WHAT IS BEING ASKED
Can you give the lines below again with "Instruction" changed to "Goal" wherever it occurs and everything else left the same?

ENTRIES SUPPLIED
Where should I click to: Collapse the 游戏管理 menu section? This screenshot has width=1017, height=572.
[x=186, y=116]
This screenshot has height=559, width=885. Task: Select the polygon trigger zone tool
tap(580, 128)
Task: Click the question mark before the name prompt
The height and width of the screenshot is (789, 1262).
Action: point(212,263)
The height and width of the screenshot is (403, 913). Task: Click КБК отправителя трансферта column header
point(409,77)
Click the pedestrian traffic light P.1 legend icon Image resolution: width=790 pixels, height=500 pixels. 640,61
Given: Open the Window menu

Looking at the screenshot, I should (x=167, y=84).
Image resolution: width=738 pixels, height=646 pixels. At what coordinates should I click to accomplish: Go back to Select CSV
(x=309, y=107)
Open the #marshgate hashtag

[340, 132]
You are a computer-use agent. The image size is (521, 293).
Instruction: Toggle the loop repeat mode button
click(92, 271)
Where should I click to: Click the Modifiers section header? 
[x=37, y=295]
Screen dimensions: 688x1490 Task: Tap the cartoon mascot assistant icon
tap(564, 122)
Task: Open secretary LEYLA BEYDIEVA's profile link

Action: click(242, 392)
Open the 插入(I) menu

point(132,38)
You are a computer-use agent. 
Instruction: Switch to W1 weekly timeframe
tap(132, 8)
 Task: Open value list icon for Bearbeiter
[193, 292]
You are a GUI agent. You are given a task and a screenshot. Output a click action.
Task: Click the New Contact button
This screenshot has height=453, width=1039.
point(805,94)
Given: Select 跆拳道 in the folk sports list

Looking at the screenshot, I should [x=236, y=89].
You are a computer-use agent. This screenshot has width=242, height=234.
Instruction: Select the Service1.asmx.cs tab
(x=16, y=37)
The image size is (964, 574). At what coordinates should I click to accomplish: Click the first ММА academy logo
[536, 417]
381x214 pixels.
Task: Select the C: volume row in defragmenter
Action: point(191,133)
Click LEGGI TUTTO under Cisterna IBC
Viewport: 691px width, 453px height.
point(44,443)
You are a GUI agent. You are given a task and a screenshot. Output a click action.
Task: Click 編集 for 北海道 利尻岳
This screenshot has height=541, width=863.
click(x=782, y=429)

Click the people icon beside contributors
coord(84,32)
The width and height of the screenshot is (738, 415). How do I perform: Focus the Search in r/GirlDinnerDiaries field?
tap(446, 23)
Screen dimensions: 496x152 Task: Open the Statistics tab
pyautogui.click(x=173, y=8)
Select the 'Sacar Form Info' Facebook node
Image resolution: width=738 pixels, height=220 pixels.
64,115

ANSWER FOR THIS EXERCISE
Where should I click to: Collapse the 游戏管理 menu section? This screenshot has width=1017, height=572.
[x=186, y=116]
This screenshot has height=559, width=885. Task: Select the polygon trigger zone tool
tap(580, 128)
Task: Click the question mark before the name prompt
The height and width of the screenshot is (789, 1262).
Action: point(212,263)
The height and width of the screenshot is (403, 913). Task: Click КБК отправителя трансферта column header
point(409,77)
Click the pedestrian traffic light P.1 legend icon Image resolution: width=790 pixels, height=500 pixels. 640,61
Given: Open the Window menu

Looking at the screenshot, I should (x=167, y=84).
Image resolution: width=738 pixels, height=646 pixels. At what coordinates should I click to accomplish: Go back to Select CSV
(x=309, y=107)
Open the #marshgate hashtag

[340, 132]
You are a computer-use agent. The image size is (521, 293).
Goal: Toggle the loop repeat mode button
click(92, 271)
Where should I click to: Click the Modifiers section header? 
[x=37, y=295]
Screen dimensions: 688x1490 Task: Tap the cartoon mascot assistant icon
tap(564, 122)
Task: Open secretary LEYLA BEYDIEVA's profile link

Action: click(242, 392)
Open the 插入(I) menu

point(132,38)
You are a computer-use agent. 
Goal: Switch to W1 weekly timeframe
tap(132, 8)
 Task: Open value list icon for Bearbeiter
[193, 292]
You are a GUI agent. You are given a task and a screenshot. Output a click action.
Task: Click the New Contact button
This screenshot has height=453, width=1039.
point(805,94)
Given: Select 跆拳道 in the folk sports list

Looking at the screenshot, I should [x=236, y=89].
You are a computer-use agent. This screenshot has width=242, height=234.
Goal: Select the Service1.asmx.cs tab
(x=16, y=37)
The image size is (964, 574). At what coordinates should I click to accomplish: Click the first ММА academy logo
[536, 417]
381x214 pixels.
Task: Select the C: volume row in defragmenter
Action: point(191,133)
Click LEGGI TUTTO under Cisterna IBC
Viewport: 691px width, 453px height.
point(44,443)
You are a GUI agent. You are given a task and a screenshot. Output a click action.
Task: Click 編集 for 北海道 利尻岳
This screenshot has height=541, width=863.
click(x=782, y=429)

Click the people icon beside contributors
coord(84,32)
The width and height of the screenshot is (738, 415). How do I perform: Focus the Search in r/GirlDinnerDiaries field?
tap(446, 23)
Screen dimensions: 496x152 Task: Open the Statistics tab
pyautogui.click(x=173, y=8)
Select the 'Sacar Form Info' Facebook node
Image resolution: width=738 pixels, height=220 pixels.
64,115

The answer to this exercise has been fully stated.